:: Exercise goal ::
Copy the following records line for line, with no changes.

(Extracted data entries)

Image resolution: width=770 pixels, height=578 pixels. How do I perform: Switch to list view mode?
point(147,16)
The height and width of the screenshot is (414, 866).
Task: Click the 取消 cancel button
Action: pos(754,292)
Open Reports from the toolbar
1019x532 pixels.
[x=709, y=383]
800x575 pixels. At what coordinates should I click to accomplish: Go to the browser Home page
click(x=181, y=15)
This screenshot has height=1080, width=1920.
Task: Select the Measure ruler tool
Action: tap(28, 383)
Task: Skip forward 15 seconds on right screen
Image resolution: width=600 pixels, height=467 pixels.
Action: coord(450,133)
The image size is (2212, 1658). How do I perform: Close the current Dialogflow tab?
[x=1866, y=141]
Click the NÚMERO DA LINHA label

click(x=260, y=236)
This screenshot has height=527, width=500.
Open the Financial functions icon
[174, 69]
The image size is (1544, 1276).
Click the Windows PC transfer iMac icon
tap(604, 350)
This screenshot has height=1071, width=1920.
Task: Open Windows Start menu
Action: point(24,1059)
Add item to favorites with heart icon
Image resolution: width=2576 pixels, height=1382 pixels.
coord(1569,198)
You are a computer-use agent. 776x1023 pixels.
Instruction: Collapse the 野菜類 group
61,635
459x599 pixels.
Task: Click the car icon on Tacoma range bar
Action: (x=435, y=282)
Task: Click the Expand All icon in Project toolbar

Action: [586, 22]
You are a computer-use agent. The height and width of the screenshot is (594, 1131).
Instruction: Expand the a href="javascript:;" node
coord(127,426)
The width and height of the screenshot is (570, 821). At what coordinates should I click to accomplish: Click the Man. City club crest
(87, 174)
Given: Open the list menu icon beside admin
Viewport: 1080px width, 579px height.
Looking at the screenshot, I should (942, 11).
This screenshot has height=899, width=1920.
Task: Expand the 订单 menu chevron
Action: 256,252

:: Correct result ::
Image resolution: width=770 pixels, height=578 pixels. How do I perform: Switch to list view mode?
point(147,16)
The height and width of the screenshot is (414, 866).
Task: Click the 取消 cancel button
Action: pos(754,292)
Open Reports from the toolbar
1019x532 pixels.
[x=709, y=383]
800x575 pixels. At what coordinates should I click to accomplish: Go to the browser Home page
click(x=181, y=15)
This screenshot has height=1080, width=1920.
Task: Select the Measure ruler tool
Action: tap(28, 383)
Task: Skip forward 15 seconds on right screen
Image resolution: width=600 pixels, height=467 pixels.
Action: coord(450,133)
The image size is (2212, 1658). How do I perform: Close the current Dialogflow tab?
[x=1866, y=141]
Click the NÚMERO DA LINHA label

click(x=260, y=236)
This screenshot has height=527, width=500.
Open the Financial functions icon
[174, 69]
The image size is (1544, 1276).
Click the Windows PC transfer iMac icon
tap(604, 350)
This screenshot has height=1071, width=1920.
Task: Open Windows Start menu
Action: point(24,1059)
Add item to favorites with heart icon
Image resolution: width=2576 pixels, height=1382 pixels.
coord(1569,198)
You are a computer-use agent. 776x1023 pixels.
Instruction: Collapse the 野菜類 group
61,635
459x599 pixels.
Task: Click the car icon on Tacoma range bar
Action: (x=435, y=282)
Task: Click the Expand All icon in Project toolbar

Action: [586, 22]
You are a computer-use agent. The height and width of the screenshot is (594, 1131).
Instruction: Expand the a href="javascript:;" node
coord(127,426)
The width and height of the screenshot is (570, 821). At what coordinates should I click to accomplish: Click the Man. City club crest
(87, 174)
Given: Open the list menu icon beside admin
Viewport: 1080px width, 579px height.
Looking at the screenshot, I should (942, 11).
This screenshot has height=899, width=1920.
Task: Expand the 订单 menu chevron
Action: 256,252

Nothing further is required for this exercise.